Compute the sum of squares between a given data and an odeModel object.

Usage

ssqOdeModel(p, simObj, obstime, yobs, 
  sd.yobs = as.numeric(lapply(yobs, sd)), 
  initialize = TRUE, lower. = -Inf, upper. = Inf, weights = NULL,
  debuglevel = 0, ..., pnames = NULL)

Arguments

p

vector of named parameter values of the model (can be a subset),

simObj

a valid object of class odeModel,

obstime

vector with time steps for which observational data are available,

yobs

data frame with observational data for all or a subset of state variables. Their names must correspond exacly with existing names of state variables in the odeModel.

sd.yobs

vector of given standard deviations for all observational variables given in yobs. If no standard deviations are given, these are estimated from yobs.

initialize

optional boolean value whether the simObj should be re-initialized after the assignment of new parameter values. This can be necessary in certain models to assign consistent values to initial state variables if they depend on parameters.

lower., upper.

named vectors with lower and upper bounds used in the optimisation,

weights

optional weights to be used in the fitting process. Should be NULL or a data frame with the same structure as yobs. If non-NULL, weighted least squares is used with weights (that is, minimizing sum(w*e^2)); otherwise ordinary least squares is used.

debuglevel

a positive number that specifies the amount of debugging information printed,

additional parameters passed to the solver method (e.g. lsoda),

pnames

names of the parameters, optionally passed from fitOdeModel. This argument is a workaround for R versions below 2.8.1. It may be removed in future versions of simecol.

Value

The sum of squared differences between yobs and simulation, by default weighted by the inverse of the standard deviations of the respective variables.

Details

This is the default function called by function fitOdeModel. The source code of this function can be used as a starting point to develop user-defined optimization criteria (cost functions).

See Also

fitOdeModel, optim, p.constrain

Examples

Run this code
# NOT RUN {
data(chemostat)
cs1 <- chemostat

## generate some noisy data
parms(cs1)[c("vm", "km")] <- c(2, 10)
times(cs1) <- c(from = 0, to = 20, by = 2)
yobs <- out(sim(cs1))
obstime <- yobs$time
yobs$time <- NULL
yobs$S <- yobs$S + rnorm(yobs$S, sd = 0.1 * sd(yobs$S))*2
yobs$X <- yobs$X + rnorm(yobs$X, sd = 0.1 * sd(yobs$X))

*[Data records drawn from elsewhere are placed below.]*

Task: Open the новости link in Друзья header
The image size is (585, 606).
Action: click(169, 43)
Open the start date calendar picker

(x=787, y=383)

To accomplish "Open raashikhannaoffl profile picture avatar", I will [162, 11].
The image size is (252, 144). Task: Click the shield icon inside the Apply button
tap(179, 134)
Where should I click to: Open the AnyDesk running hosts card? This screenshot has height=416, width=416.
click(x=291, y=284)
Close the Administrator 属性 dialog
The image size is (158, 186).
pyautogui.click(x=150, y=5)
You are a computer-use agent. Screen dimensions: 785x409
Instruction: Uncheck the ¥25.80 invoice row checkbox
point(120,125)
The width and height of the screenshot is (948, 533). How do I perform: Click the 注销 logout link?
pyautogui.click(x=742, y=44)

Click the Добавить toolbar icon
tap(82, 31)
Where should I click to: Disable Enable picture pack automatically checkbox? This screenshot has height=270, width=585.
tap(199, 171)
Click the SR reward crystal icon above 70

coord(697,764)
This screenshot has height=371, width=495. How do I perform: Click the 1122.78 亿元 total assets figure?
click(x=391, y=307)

## SSQ between model and data
ssqOdeModel(NULL, cs1, obstime, yobs)

## SSQ between model and data, different parameter set
ssqOdeModel(p=c(vm=1, km=2), cs1, obstime, yobs)

## SSQ between model and data, downweight second observation
## (both variables)
weights <- data.frame(X=rep(1, nrow(yobs)), S = rep(1, nrow=(yobs)))
ssqOdeModel(p=c(vm=1, km=2), cs1, obstime, yobs, weights=weights)

## downweight 3rd data set (row)
weights[3,] <- 0.1
ssqOdeModel(p=c(vm=1, km=2), cs1, obstime, yobs, weights=weights)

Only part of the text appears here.